Я смотрел на него и понимал, что двадцать три года — это не срок забвения. Это срок ожидания. Мы оба ждали этой встречи, хотя не признавались себе.

— Я не за этим пришел, — сказал я.

— А зачем?

— Не знаю. Наверное, чтобы сказать, что я не забыл. И чтобы ты знал: я молчал не из страха. Я молчал, потому что понял тебя.

Паша поднял бровь. Жест скептика, привыкшего, что люди говорят не то, что думают.

— Понял?

— Там, в тайге, любой мог оказаться на твоем месте. И любой сделал бы то же самое. Я — в первую очередь.

Он долго смотрел на меня. Потом взял бутылку коньяка, налил себе еще, пододвинул ко мне.

— Не пью, — сказал я.

— А тогда пил.

— Тогда было тогда.

Он кивнул, выпил один, поставил рюмку и долго смотрел на пустой кофейник, будто видел в нем что-то важное.

— Знаешь, — сказал он наконец, — я ведь хотел тебя найти. Года через три, когда все устаканилось. Приехал в Тюмень, нашел твой институт, а ты уже уехал. Ни адреса, ничего. Я подумал — ну и ладно. Может, так лучше. А сейчас сижу и думаю: может, зря не искал.

— Может, зря, — согласился я.

Он протянул руку. Я пожал. Ладонь у него была сухая, твердая, с мозолями, которые не сходят, даже если двадцать лет сидеть в кабинете.

— Я пойду, — сказал я.

— У нас еще не допит.

— Ты допьешь.

Паша усмехнулся, убрал руку.

— Слушай, — сказал он, когда я встал. — Там, в балке, после всего... ты на меня так посмотрел. Я тогда подумал: все, сейчас ударит или закричит. А ты просто отвернулся. Почему?
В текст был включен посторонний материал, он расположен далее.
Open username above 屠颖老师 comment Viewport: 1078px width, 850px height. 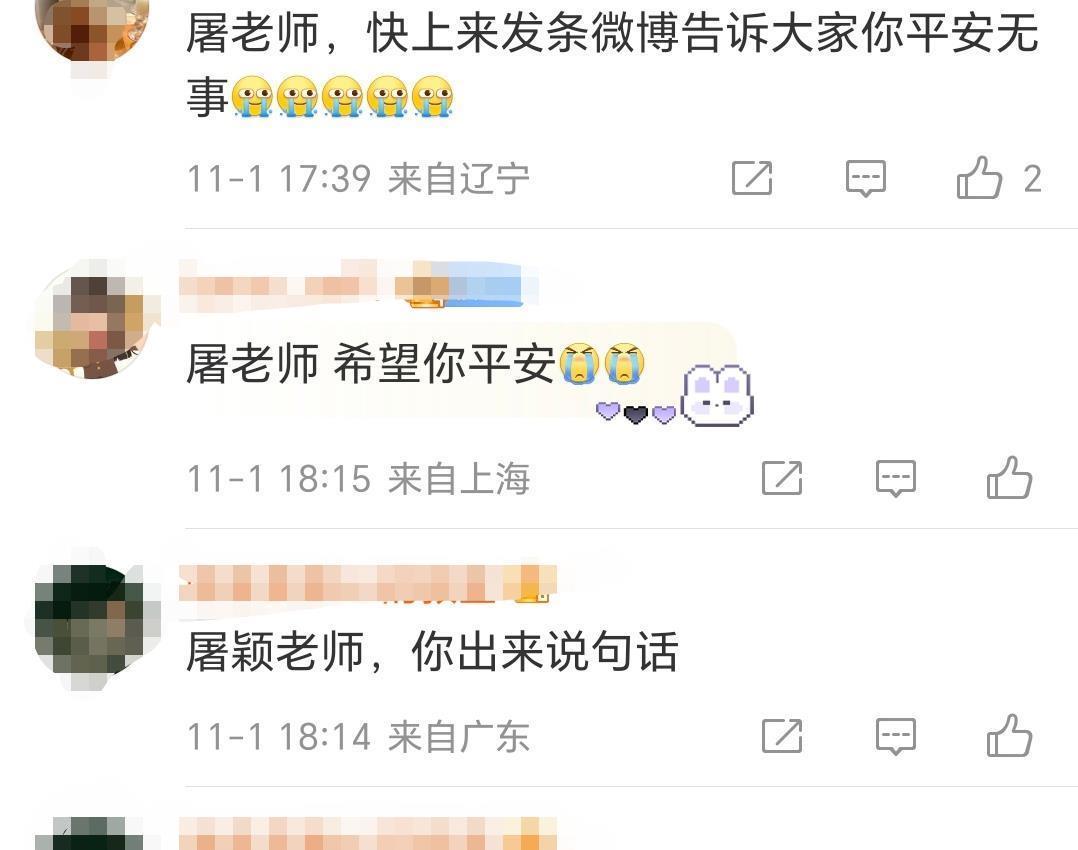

Я помолчал. Вспомнил ту ночь. Снег за стеной. Печка прогорела, в вагончике холодно. Паша сидит на нарах, лицо белое, пальцы в цементной пыли и саже.ц

— Потому что я понял, — сказал я. — Если я закричу или ударю, то стану таким же, как ты в ту минуту. А я не хотел.

Он кивнул медленно, как кивают, когда ответ совпал с тем, что ожидал.

— А теперь?

— Теперь я думаю, что мы оба тогда стали другими. И оба с этим живем.

Я повернулся и пошел к выходу. На полпути услышал:

— Эй.

Оглянулся. Паша сидел все так же, сцепив пальцы, и смотрел на меня.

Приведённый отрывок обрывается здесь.